▶ What is expected
Where the line containing "The height and" appears in the entries below, begin there and output every line through the last, exactly, minus the pictures.

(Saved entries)
____________________
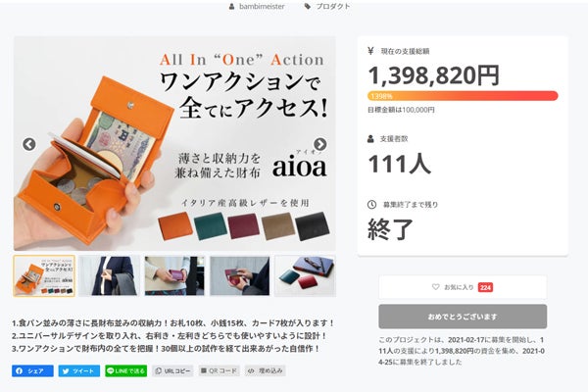
Task: Advance carousel with right arrow
Action: tap(320, 145)
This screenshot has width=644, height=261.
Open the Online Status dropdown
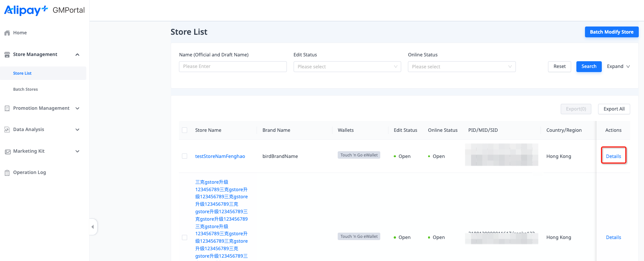tap(461, 66)
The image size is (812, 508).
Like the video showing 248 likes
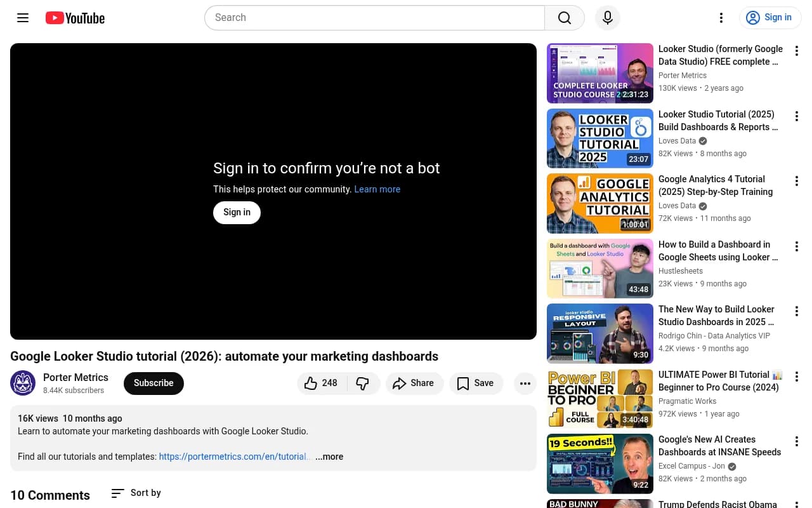coord(321,384)
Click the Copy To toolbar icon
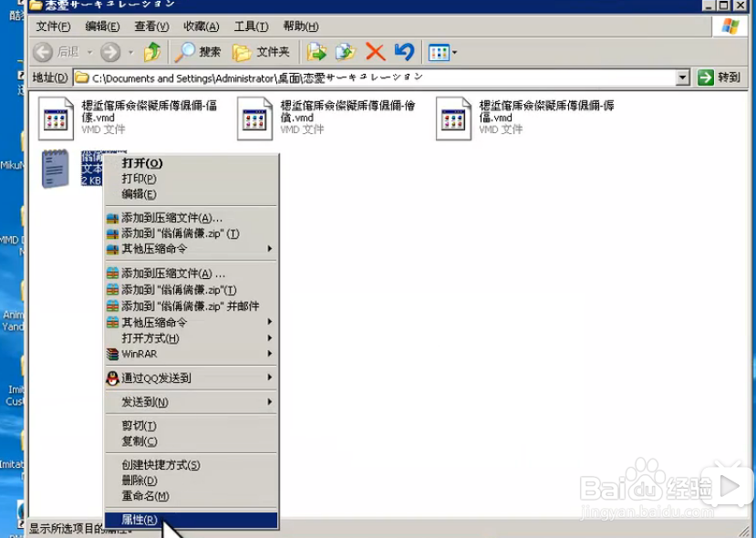This screenshot has height=538, width=756. pos(345,52)
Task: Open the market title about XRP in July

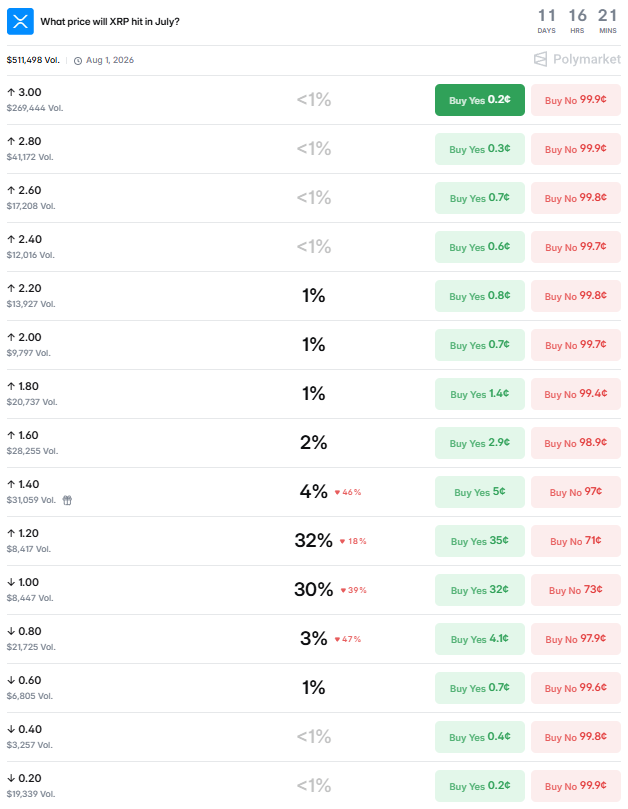Action: (x=110, y=22)
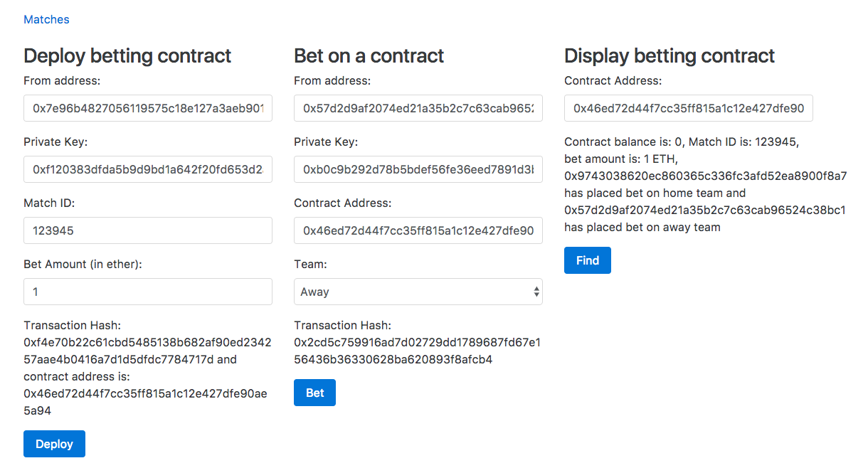Click the From address field under Deploy betting contract

148,108
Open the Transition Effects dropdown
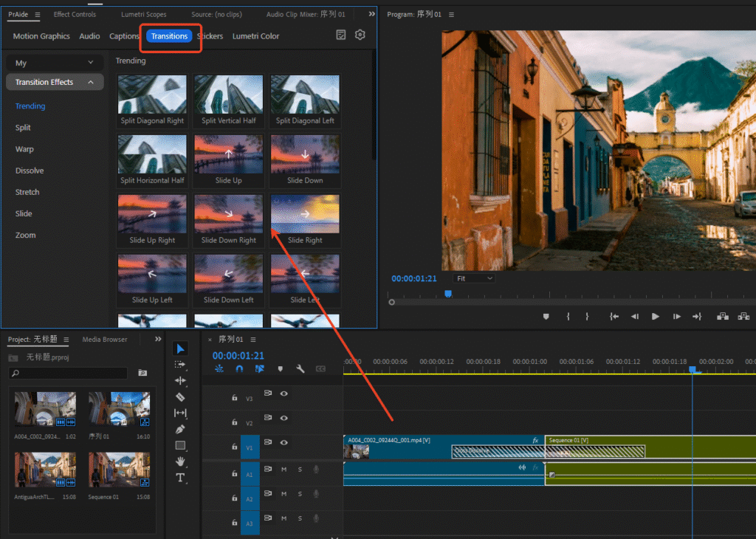 (x=54, y=82)
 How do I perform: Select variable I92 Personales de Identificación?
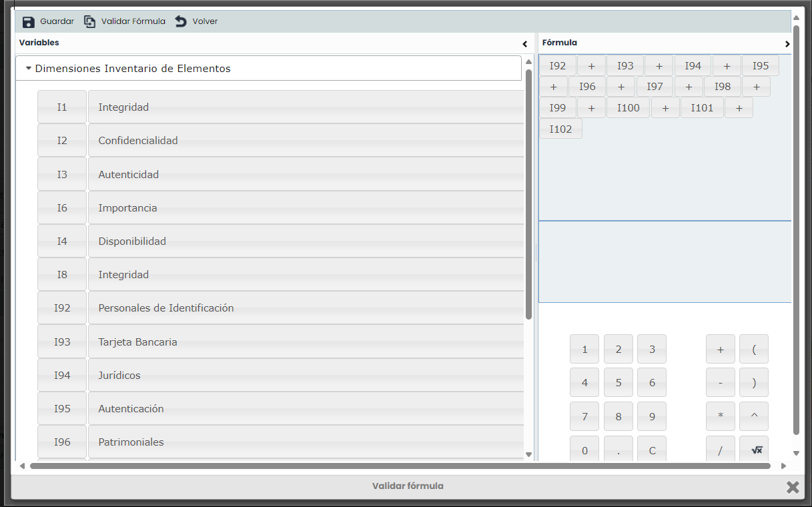click(x=62, y=308)
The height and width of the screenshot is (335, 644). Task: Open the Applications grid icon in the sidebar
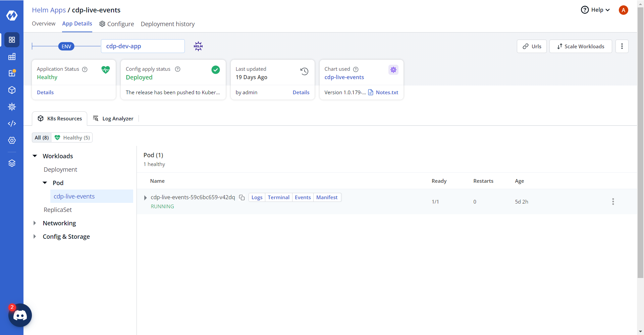tap(12, 40)
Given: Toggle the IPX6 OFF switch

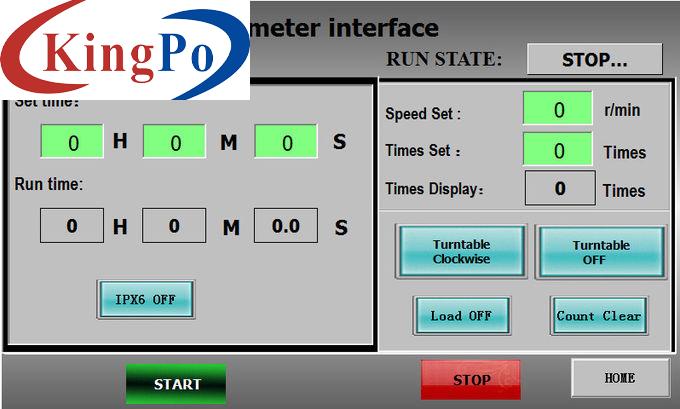Looking at the screenshot, I should (145, 299).
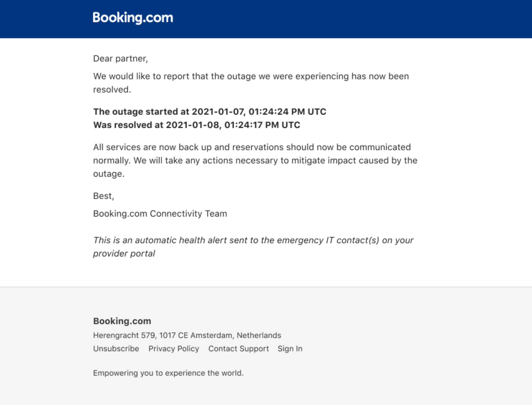Screen dimensions: 532x405
Task: Follow the Contact Support link
Action: [239, 348]
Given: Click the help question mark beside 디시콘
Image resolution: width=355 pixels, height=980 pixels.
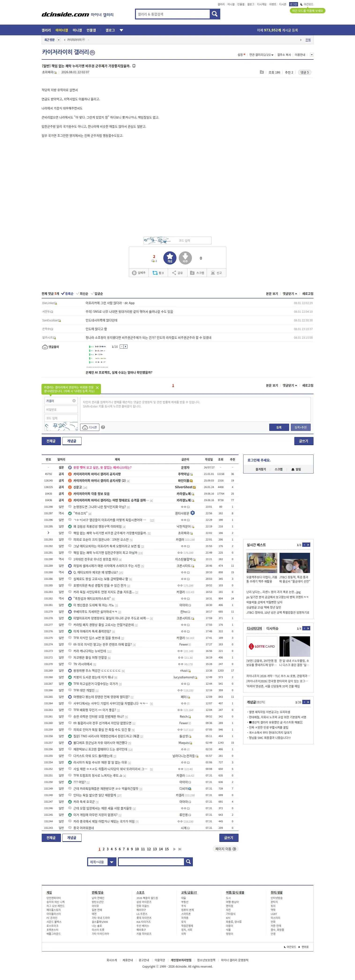Looking at the screenshot, I should (x=103, y=427).
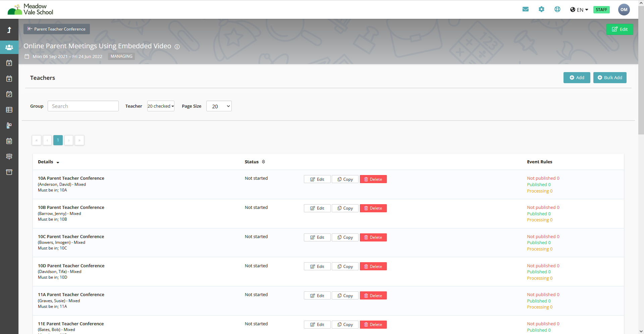
Task: Click the calendar plus sidebar icon
Action: [x=9, y=79]
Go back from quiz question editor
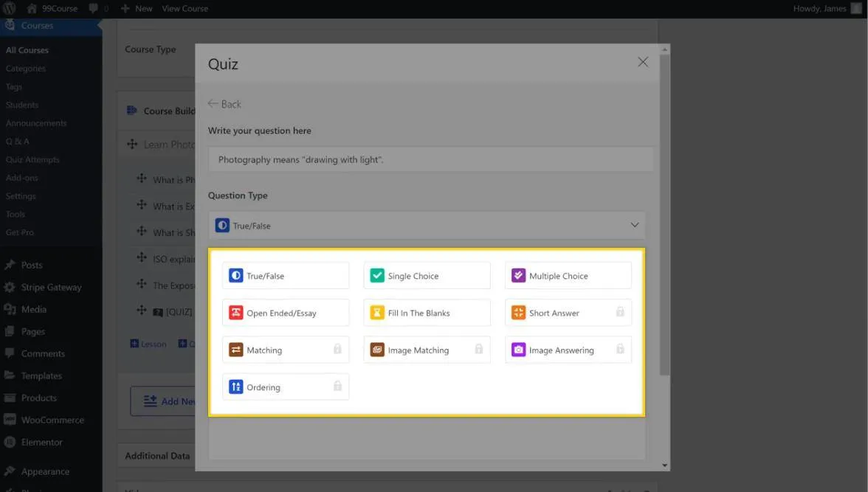Screen dimensions: 868x492 click(224, 104)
____________________
▶ Completed exercise
The height and width of the screenshot is (335, 644). Task: Open the Applications grid icon in the sidebar
tap(12, 40)
Given: Toggle the IPX6 OFF switch

Looking at the screenshot, I should (145, 299).
Screen dimensions: 532x405
Task: Follow the Contact Support link
Action: [239, 348]
Given: Click the help question mark beside 디시콘
Image resolution: width=355 pixels, height=980 pixels.
Looking at the screenshot, I should (x=103, y=427).
Task: Click the calendar plus sidebar icon
Action: [x=9, y=79]
Go back from quiz question editor
Screen dimensions: 868x492 click(224, 104)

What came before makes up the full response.